Seahorse Metabolic Analysis

One day prior to measurement, a Seahorse XFe96/XF Pro Cell Culture microplate (Agilent) was coated with 0.1 mg/ml Poly-D-Lysine (Sigma Aldrich) and incubated at 4 °C overnight. Seahorse XF Calibrant (Agilent) was added to the Seahorse XFe96/XF Pro Sensor Cartridge plate (Agilent) and incubated overnight in a non-CO₂ incubator at 37 °C. The Seahorse XFe96 Analyzer (Agilent) was set to 30 °C. On the day of measurement, cells were pelleted by centrifugation at 500 g for 5 min to remove growth media, after which they were resuspended in assay medium (0.67% yeast nitrogen base, 2% potassium acetate, and 2% ethanol) as described in (Zhang et al., 2022), to an OD₆₀₀ of 0.1. 180 μl of cell suspension per well was added to the Seahorse XFe96/XF Pro Cell Culture microplate followed by incubation at 30 °C for 30 min. Measurements were taken under basal conditions (from 0 min) and upon the addition of 40 mM CCCP (at 18 min; Sigma, #C2759), and 2.5 mM Antimycin A (at 36 min; Sigma #A8674) in the Seahorse Analyzer. Three 6 min cycles of mixing (for 3 min) and measuring (for 3 min) time were allotted to each condition. Data analysis was done using Graph Pad Prism (V10.2.0) and the data presented is the average of six independent experiments. Graphs are plotted showing the standard error of the mean (SEM). Statistical significance was determined using two-way ANOVA with Tukey's multiple comparison. P-values ≤0.05, ≤0.01, ≤0.001, or ≤0.0001 are shown as *, **, ***, or ****, respectively. P-values >0.05 are not significant (ns).

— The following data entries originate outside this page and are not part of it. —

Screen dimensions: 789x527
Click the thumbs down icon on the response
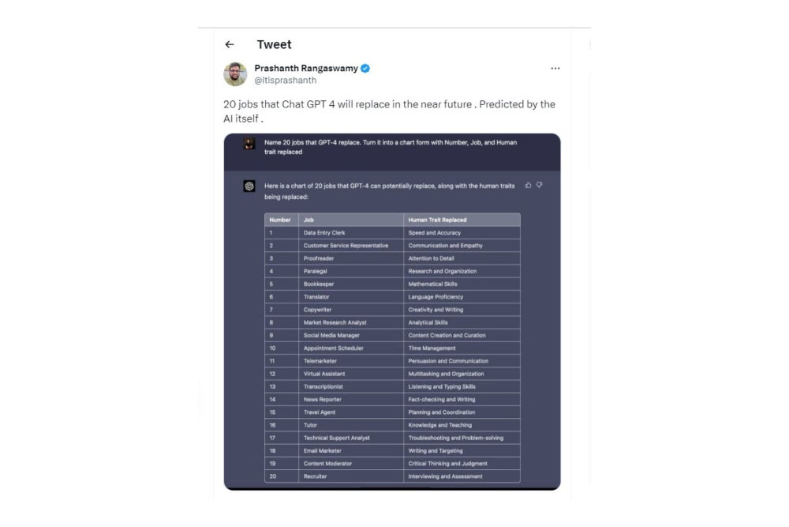point(540,186)
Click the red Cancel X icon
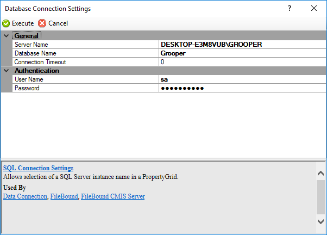Screen dimensions: 327x235 42,23

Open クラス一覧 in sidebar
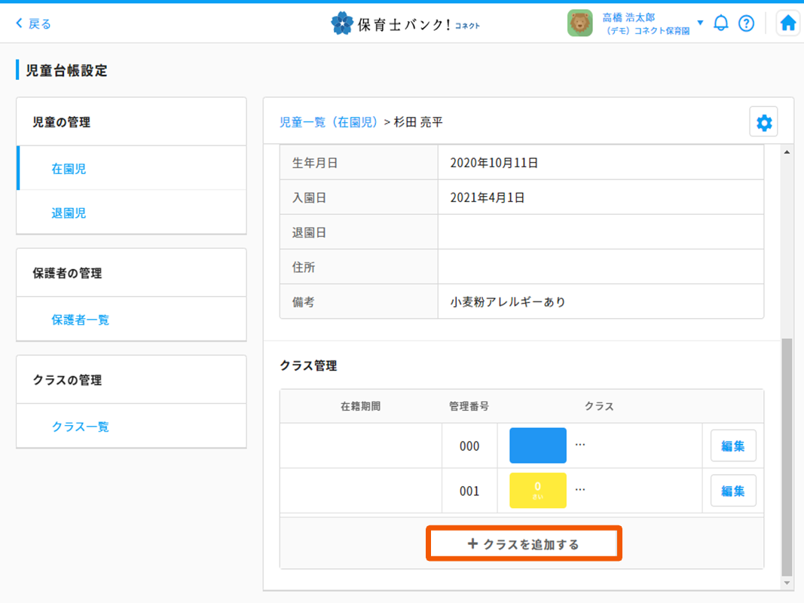click(x=80, y=427)
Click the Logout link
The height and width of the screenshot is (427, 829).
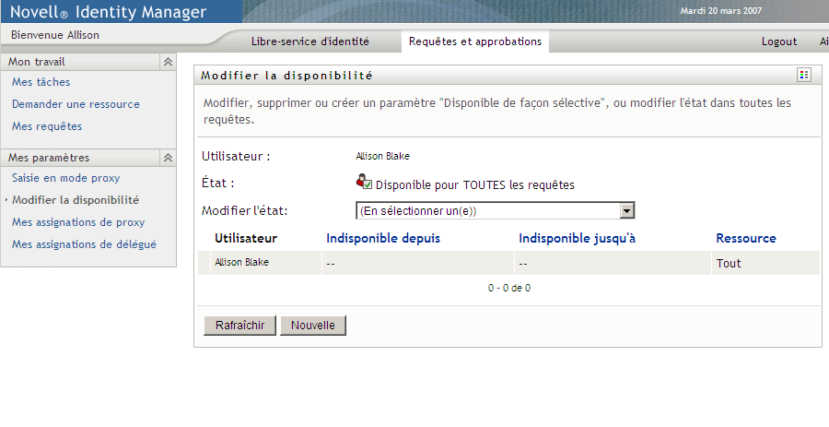coord(779,42)
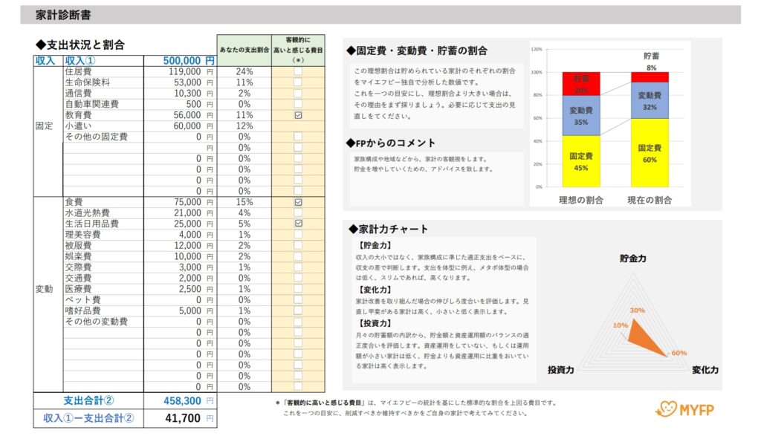
Task: Select the 食費 amount cell 75,000
Action: pyautogui.click(x=181, y=202)
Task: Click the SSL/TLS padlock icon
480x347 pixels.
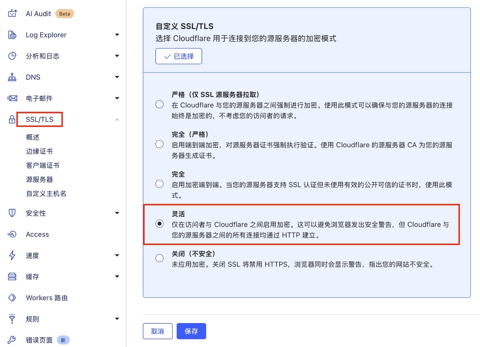Action: [12, 119]
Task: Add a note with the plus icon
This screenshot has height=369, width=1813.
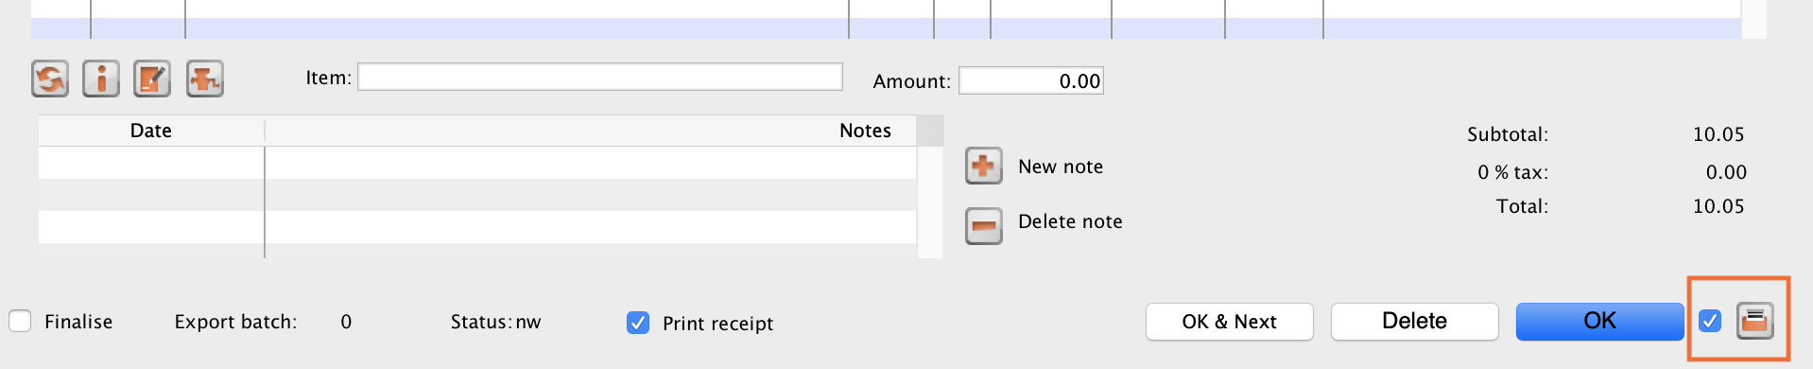Action: tap(984, 167)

Amphotericin B Serial Dilution Growth Assay

Cells were grown overnight in liquid YPD media supplemented with either, NAT, G418 or HYG. The following day, cells were back-diluted in YPD to an OD₆₀₀ of 0.2 and grown for ∼3 h at 30 °C. Serial dilutions were prepared exactly as described in (Castro et al., 2022) and cells were plated on SD with complete amino acids agar plates with or without 1 μg/ml Amphotericin B (Sigma, #A2932). For Supplementary Figure 1(B), cells were incubated at for three days at 30 °C and then imaged. For Supplementary Figure 3(B), cells were incubated for two days at 37 °C and then imaged.